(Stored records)
☆ ☆ ☆
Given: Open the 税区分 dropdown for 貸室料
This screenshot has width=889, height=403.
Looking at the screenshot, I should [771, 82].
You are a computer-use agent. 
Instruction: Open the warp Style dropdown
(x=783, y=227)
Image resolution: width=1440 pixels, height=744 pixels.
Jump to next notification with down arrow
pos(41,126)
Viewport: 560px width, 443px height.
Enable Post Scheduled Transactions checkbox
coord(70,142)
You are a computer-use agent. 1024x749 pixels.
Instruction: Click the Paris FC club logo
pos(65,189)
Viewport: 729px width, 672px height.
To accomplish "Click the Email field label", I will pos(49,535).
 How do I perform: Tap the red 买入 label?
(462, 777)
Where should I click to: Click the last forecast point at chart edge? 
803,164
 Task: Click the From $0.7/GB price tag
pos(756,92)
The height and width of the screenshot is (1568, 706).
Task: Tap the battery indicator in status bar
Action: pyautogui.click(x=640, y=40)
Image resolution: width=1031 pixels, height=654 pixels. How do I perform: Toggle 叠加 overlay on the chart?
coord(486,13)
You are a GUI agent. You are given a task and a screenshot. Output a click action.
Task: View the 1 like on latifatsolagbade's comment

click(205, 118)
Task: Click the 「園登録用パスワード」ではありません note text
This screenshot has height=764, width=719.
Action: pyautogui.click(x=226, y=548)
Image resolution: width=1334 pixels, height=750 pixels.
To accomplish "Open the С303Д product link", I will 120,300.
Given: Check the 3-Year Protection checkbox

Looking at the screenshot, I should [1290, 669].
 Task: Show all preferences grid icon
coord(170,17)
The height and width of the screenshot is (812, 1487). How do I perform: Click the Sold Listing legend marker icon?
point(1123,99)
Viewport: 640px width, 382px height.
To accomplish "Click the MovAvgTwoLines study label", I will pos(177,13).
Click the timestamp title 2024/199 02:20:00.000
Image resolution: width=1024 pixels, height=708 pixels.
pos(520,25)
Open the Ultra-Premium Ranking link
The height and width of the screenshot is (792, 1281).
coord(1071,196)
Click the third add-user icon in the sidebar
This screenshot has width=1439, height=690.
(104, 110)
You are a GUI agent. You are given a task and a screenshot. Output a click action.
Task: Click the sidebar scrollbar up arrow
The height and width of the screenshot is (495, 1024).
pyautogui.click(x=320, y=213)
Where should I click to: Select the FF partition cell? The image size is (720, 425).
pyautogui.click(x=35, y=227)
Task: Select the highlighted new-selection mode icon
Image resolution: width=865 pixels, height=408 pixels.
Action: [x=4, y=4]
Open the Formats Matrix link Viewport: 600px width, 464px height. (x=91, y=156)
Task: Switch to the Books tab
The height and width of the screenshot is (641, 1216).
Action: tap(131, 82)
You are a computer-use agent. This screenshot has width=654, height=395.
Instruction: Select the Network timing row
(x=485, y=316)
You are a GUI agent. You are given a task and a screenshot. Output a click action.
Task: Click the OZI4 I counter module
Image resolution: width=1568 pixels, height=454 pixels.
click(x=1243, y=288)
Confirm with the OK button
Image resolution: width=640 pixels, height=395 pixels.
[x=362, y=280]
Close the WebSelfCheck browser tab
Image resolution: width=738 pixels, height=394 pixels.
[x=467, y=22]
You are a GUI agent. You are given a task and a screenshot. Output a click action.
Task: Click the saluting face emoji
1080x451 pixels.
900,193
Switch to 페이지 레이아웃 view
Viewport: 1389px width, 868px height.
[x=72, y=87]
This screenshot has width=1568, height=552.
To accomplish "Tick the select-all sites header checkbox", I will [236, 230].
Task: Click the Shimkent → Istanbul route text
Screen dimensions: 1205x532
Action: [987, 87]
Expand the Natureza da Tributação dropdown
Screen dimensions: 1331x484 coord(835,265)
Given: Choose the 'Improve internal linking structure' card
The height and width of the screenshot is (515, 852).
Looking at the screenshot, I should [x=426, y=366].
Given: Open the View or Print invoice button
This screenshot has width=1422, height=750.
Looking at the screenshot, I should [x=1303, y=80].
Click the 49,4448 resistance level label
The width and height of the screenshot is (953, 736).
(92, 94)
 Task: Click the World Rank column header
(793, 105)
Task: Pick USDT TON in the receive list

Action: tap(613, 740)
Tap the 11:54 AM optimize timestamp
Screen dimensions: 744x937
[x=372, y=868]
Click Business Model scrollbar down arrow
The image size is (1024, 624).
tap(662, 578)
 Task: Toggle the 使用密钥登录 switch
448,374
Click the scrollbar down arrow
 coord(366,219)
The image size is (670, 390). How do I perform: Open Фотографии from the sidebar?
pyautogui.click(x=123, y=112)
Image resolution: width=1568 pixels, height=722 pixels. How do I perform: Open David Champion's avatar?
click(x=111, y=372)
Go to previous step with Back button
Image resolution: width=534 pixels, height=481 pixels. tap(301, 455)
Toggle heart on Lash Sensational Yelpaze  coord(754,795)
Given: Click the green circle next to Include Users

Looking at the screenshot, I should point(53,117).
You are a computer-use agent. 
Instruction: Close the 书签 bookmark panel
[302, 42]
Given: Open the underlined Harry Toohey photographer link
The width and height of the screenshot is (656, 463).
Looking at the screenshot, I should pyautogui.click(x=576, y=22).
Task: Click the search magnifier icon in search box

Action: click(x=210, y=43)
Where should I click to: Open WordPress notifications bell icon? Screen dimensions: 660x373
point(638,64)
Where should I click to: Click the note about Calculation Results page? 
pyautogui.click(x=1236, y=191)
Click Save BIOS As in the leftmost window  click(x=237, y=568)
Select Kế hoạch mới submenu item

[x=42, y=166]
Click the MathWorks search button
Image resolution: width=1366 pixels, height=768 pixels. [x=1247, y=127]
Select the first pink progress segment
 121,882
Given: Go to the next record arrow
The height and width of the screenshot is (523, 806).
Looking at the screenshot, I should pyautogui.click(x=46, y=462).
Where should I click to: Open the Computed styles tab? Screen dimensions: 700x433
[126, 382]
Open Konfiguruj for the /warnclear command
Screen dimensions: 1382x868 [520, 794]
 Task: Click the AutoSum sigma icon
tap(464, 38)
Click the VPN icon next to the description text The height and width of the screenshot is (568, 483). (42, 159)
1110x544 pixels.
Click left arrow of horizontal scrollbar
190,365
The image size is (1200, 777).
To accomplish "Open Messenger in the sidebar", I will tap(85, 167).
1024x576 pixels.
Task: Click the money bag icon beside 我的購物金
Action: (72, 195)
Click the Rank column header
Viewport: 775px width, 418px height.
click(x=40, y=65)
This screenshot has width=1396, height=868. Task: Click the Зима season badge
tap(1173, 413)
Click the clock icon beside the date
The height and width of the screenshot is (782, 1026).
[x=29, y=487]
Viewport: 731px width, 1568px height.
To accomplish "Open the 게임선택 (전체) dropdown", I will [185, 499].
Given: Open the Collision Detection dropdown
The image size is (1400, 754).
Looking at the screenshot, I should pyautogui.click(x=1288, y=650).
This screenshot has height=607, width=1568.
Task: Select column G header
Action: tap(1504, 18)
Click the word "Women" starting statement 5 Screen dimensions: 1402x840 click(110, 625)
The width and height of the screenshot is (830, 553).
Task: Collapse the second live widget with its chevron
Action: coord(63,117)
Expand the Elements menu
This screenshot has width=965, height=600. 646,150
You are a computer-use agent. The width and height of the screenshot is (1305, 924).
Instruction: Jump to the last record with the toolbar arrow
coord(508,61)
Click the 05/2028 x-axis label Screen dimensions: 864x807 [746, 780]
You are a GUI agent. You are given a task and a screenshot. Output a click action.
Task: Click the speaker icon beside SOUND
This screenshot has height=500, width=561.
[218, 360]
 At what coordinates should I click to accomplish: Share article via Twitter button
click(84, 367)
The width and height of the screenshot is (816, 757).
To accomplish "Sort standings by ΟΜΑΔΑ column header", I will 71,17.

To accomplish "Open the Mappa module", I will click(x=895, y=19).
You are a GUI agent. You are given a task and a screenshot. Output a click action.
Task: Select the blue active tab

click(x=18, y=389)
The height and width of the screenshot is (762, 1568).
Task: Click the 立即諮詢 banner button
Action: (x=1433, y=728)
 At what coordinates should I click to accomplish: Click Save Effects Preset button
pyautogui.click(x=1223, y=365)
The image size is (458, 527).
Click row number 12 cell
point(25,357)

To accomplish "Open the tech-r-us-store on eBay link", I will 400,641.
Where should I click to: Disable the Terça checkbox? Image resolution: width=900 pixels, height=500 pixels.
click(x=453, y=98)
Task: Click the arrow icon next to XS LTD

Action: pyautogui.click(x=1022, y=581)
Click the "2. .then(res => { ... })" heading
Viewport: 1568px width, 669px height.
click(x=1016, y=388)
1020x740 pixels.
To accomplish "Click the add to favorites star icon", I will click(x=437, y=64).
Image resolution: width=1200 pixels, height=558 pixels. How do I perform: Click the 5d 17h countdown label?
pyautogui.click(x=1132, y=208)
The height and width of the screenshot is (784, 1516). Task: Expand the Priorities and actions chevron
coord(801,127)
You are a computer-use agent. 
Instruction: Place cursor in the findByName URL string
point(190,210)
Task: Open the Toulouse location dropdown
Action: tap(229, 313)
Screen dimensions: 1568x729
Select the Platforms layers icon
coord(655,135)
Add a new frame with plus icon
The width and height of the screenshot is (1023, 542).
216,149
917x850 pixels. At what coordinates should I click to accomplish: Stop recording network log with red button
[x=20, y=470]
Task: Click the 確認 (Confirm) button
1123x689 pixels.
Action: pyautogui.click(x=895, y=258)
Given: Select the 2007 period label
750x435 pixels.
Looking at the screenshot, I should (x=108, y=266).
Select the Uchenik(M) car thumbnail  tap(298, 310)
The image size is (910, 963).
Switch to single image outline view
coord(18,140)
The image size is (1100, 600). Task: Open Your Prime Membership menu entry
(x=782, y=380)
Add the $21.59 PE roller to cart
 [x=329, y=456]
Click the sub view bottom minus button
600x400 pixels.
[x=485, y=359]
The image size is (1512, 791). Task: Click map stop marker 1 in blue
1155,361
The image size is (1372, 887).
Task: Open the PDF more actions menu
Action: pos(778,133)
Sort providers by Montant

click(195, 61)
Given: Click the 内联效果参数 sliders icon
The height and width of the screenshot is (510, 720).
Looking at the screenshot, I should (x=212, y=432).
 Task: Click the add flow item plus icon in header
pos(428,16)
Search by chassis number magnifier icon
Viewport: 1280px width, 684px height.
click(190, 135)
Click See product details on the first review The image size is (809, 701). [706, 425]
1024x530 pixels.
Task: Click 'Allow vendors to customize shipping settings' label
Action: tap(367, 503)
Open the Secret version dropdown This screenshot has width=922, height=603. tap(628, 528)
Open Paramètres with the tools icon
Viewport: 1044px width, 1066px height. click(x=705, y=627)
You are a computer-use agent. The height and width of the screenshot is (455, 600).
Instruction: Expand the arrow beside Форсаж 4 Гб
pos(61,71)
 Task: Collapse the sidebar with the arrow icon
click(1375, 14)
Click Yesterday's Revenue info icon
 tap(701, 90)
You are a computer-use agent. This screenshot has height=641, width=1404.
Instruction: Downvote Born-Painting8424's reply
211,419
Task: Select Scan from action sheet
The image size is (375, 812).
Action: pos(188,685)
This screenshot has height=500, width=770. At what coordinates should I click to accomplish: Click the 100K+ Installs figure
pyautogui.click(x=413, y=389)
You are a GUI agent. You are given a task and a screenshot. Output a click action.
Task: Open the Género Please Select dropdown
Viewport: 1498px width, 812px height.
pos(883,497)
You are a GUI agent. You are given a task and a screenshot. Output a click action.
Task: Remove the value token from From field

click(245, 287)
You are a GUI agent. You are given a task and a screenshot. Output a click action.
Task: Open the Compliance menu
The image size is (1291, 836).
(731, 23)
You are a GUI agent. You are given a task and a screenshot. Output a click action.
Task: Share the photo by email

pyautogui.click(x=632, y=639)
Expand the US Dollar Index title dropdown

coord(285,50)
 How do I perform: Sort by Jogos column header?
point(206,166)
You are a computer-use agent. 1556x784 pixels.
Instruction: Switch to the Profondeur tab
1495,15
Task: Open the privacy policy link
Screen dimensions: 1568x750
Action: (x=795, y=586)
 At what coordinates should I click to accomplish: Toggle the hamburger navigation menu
☆ ☆ ☆
**REQUIRED ACTION:**
Exactly reproduce the lines of the data above that run from the line containing "Task: Collapse the sidebar" through the final one.

**RESULT OF THIS TASK:**
 Task: Collapse the sidebar with the arrow icon
click(1375, 14)
Click Yesterday's Revenue info icon
 tap(701, 90)
You are a computer-use agent. This screenshot has height=641, width=1404.
Instruction: Downvote Born-Painting8424's reply
211,419
Task: Select Scan from action sheet
The image size is (375, 812).
Action: pos(188,685)
This screenshot has height=500, width=770. At what coordinates should I click to accomplish: Click the 100K+ Installs figure
pyautogui.click(x=413, y=389)
You are a GUI agent. You are given a task and a screenshot. Output a click action.
Task: Open the Género Please Select dropdown
Viewport: 1498px width, 812px height.
pos(883,497)
You are a GUI agent. You are given a task and a screenshot. Output a click action.
Task: Remove the value token from From field

click(245, 287)
You are a GUI agent. You are given a task and a screenshot. Output a click action.
Task: Open the Compliance menu
The image size is (1291, 836).
(731, 23)
You are a GUI agent. You are given a task and a screenshot. Output a click action.
Task: Share the photo by email

pyautogui.click(x=632, y=639)
Expand the US Dollar Index title dropdown

coord(285,50)
 How do I perform: Sort by Jogos column header?
point(206,166)
You are a computer-use agent. 1556x784 pixels.
Instruction: Switch to the Profondeur tab
1495,15
Task: Open the privacy policy link
Screen dimensions: 1568x750
Action: (x=795, y=586)
 At what coordinates should I click to accomplish: Toggle the hamburger navigation menu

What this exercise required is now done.